C’est Ségolène Royal qui a remis sur le devant de la scène, a priori bien malgré elle, cette question du temps de présence des enseignants dans les établissements scolaires. Outre les réticences pour convenance personnelle, mettre en place des horaires de bureau pour les enseignants pose des problèmes, d’ampleur plus ou moins mesurable. Initialement, je voulais parler de l’utilisation productive que peuvent faire les enseignants de ce qu’on appelle souvent “temps libre” ou plus respectueusement et moins souvent “lattitude dans la répartition de leur charge de travail et d’auto-formation”. Faute d’arguments réellement objectifs, j’ai décidé de laisser ça de côté.
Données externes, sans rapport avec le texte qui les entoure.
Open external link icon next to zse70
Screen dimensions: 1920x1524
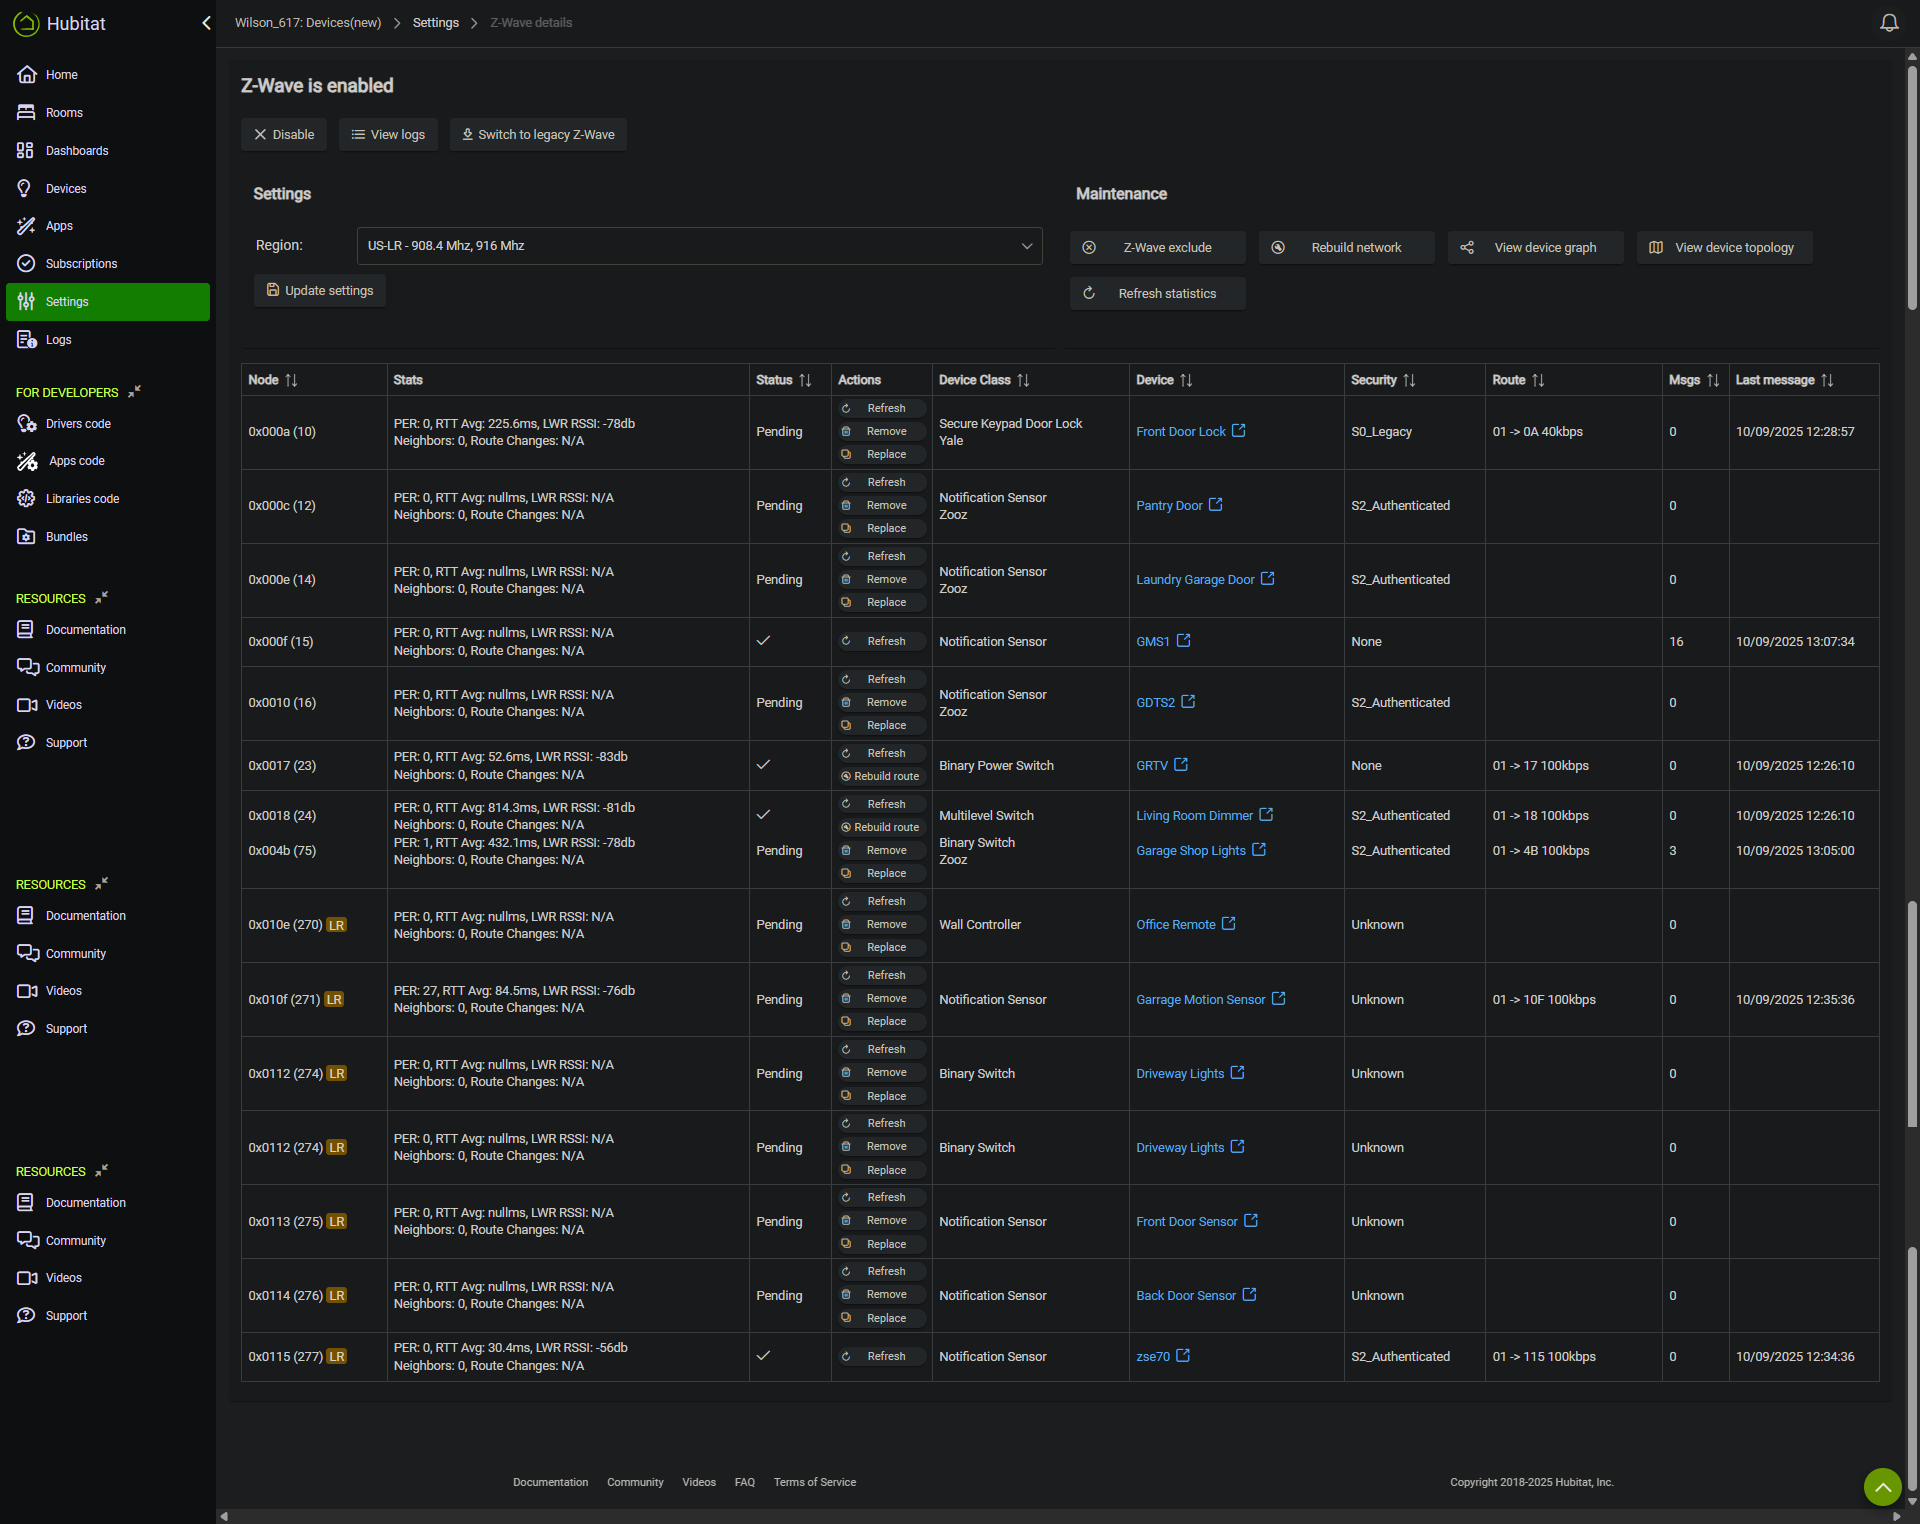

Je ne voudrais pas qu’une simple conjecture éclipse deux aspects bien moins contestables du problème des 35 heures :
– envisage-t-on de mieux rémunérer les enseignants ? Si oui, comme c’est le cas des pays qui demandent un temps de présence et un investissement dans la vie de l’établissement plus important, alors il faudra budgéter cette hausse des traitements. Gageons que ce n’est pas vraiment le moment et que Bercy s’étranglerait en recevant la facture, y compris si les programmes de réduction des effectifs sont menés à bien. Sinon, un tel projet n’aura jamais l’adhésion des enseignants et, faute de mieux, leur effort s’en ressentira. En un mot, viendra le règne de la garderie. Il faut avoir en tête les ordres de grandeur qui suivent pour se faire une idée sur la question.
Source : OCDE, 2006
– Surtout, les infrastructures adaptées à un tel fonctionnement sont tout simplement inaccessibles. Le taux d’occupation des salles de classe est élevé dans les établissements scolaires (d’autant plus, cela concerne les lycées, que des salles spécifiquement équipées sont nécessaires). Les salles des profs et salles de travail sont à peine capables d’accueillir les quelques égarés du moment. Ce problème d’espace se décline de deux façons dans la perspective d’une présence permanente. D’une part, il faut prévoir des lieux de travail pour les activités encadrées supplémentaires, en présence d’élèves. Ce qui est concevable, ponctuellement et pour un nombre de classes limités, devient inimaginable en permanence. D’autre part, les enseignants présents sur place sans élèves en responsabilité doivent avoir un bureau pour travailler (peut-on imaginer que ce ne soit pas le cas ?). S’ils doivent y préparer des cours, alors il devra y avoir un véritable espace de travail personnel. Même en imaginant des salles partagées, la superficie supplémentaire requise est rapidement conséquente. Sur les sites où des possibilités d’extension des locaux sont possibles, les coûts seront à la mesure du marché de l’immobilier ou de la construction. Dans les zones où les possibilités d’extension n’existent pas (penser aux établissements en hyper centre ville), que fera-t-on ? A part délocaliser, on voit mal que faire. Ce ne serait pas sans coûts là aussi (et en termes de carte scolaire, joli remue-ménage…). De ce point de vue, il existe une forme de marchandage entre les profs et l’éducation nationale, qui fait supporter le coût des bureaux des profs aux enseignants eux-mêmes, à leur domicile. Quelle que soit la taille de ce bureau, d’un coin de pièce à une pièce entière, c’est ainsi que cela fonctionne. En échange, les enseignants sont plus longuement à leur domicile (encore faut-il que ce soit considéré comme toujours agréable). Ce coût est immobilier mais touche également l’outil de travail. Les enseignants paient eux-mêmes leurs ordinateurs, sauf dispositifs locaux de subvention par les collectivités locales (même chose pour les logiciels, avec parfois des licences à prix réduit), leurs cartouches d’encre, etc. En l’état, ils ne s’en plaignent pas. Si l’on passait à une organisation avec présence permanente, ces coûts seraient transférés partiellement ou totalement à l’établissement.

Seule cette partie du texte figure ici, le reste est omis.